History suggests that Theresa May's hair-shirt administration will be a shortlived affair, but markets have proved resilient in the face of political tumult over the long haul
June 15, 2017

Above all, markets crave certainty. Political instability inhibits investment and reduces the appetite for risk. Many business leaders would have viewed the general election result as a significant blow to those wanting the UK to withdraw from the EU single market and customs union. It also still leaves us with the very real prospect of an incoming Labour government - if another election is called in the not-too-distant future - committed to a seven percentage point increase in corporation tax and the re-nationalisation of the UK's energy companies and rail industry.

Whatever your views on the desirability of these proposals, it's difficult to imagine that the mere prospect of such radical measures won't stall near-term corporate decision-making. This corporate inertia could well be matched by legislative paralysis in Westminster, so it's conceivable that by the end of the year UK voters may be asked to return to polling booths to try to clear the way for a majority in the lower house.

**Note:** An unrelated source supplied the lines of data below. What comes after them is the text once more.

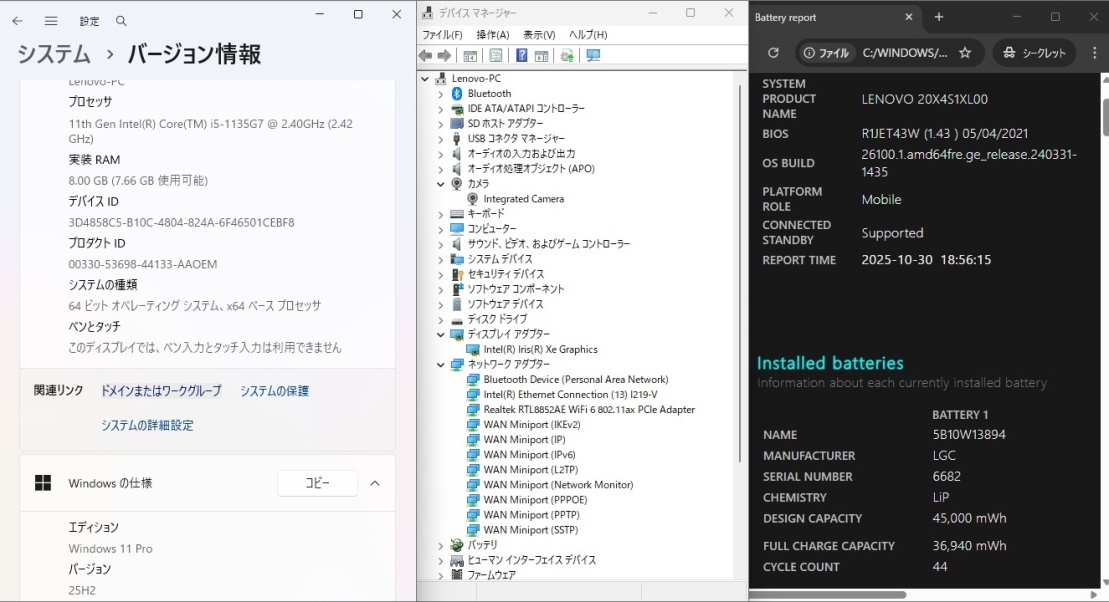Image resolution: width=1109 pixels, height=602 pixels.
Task: Click the Properties icon in Device Manager toolbar
Action: click(x=495, y=55)

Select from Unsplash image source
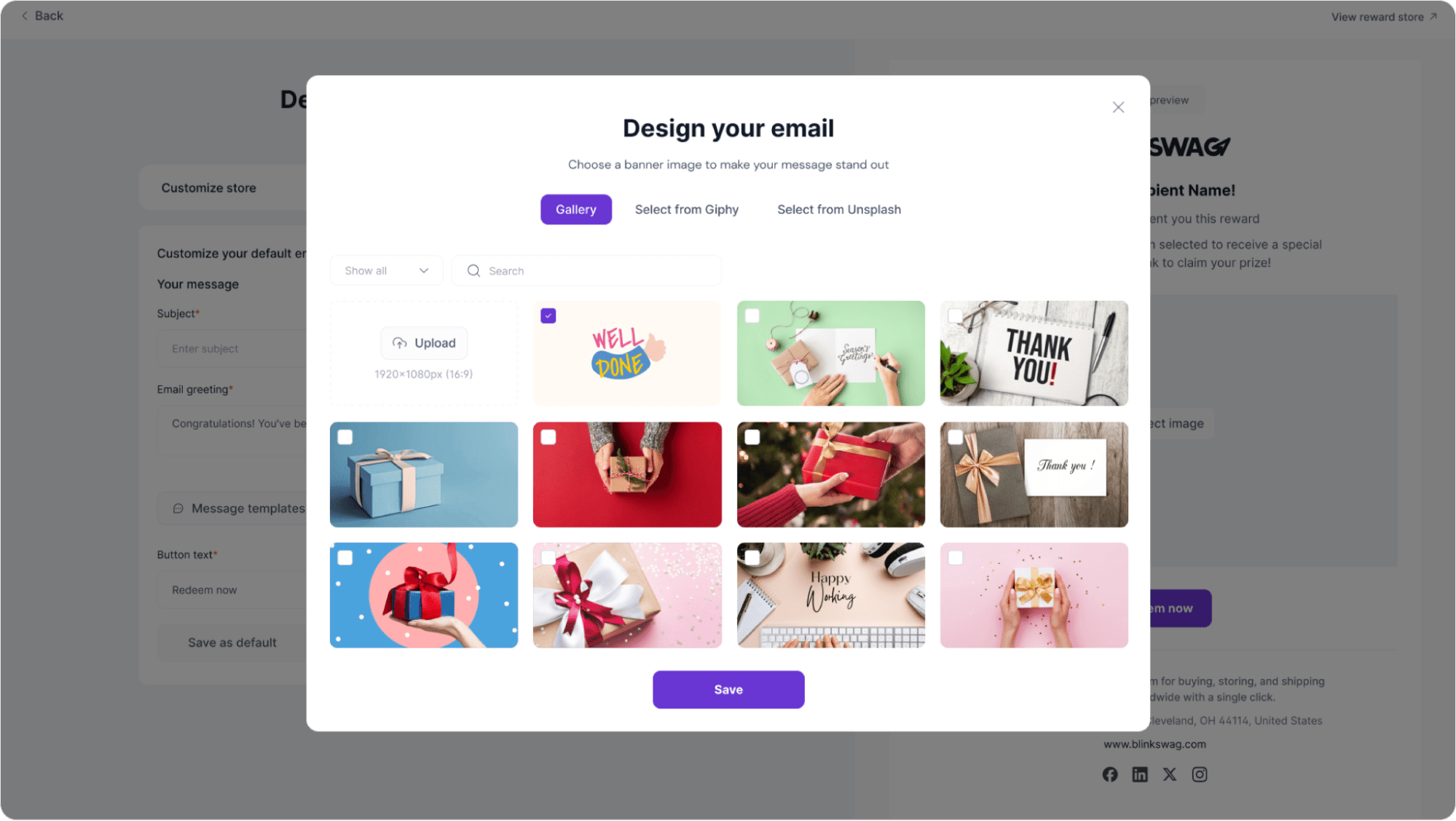pos(839,209)
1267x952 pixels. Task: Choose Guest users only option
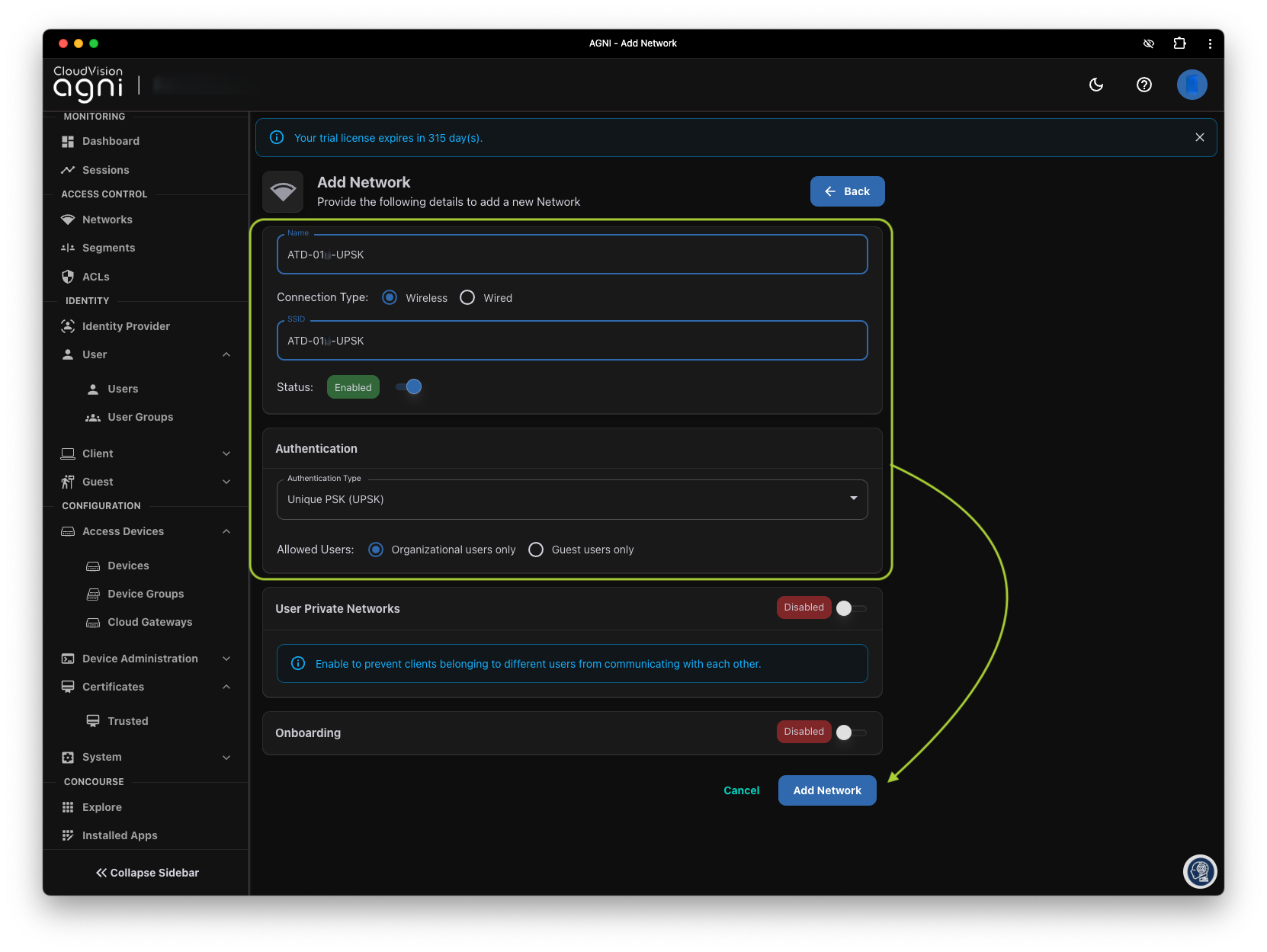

Beyond making the actual business of governance somewhat problematic, it's difficult to predict how the formation of a minority government might play with the UK equity market. It's fair to say that traders have been more circumspect since overselling the market in the immediate aftermath of the EU referendum, but even if Theresa May does manage to cobble together a working arrangement with the Democratic Unionist Party, history suggests that it will be a shortlived affair.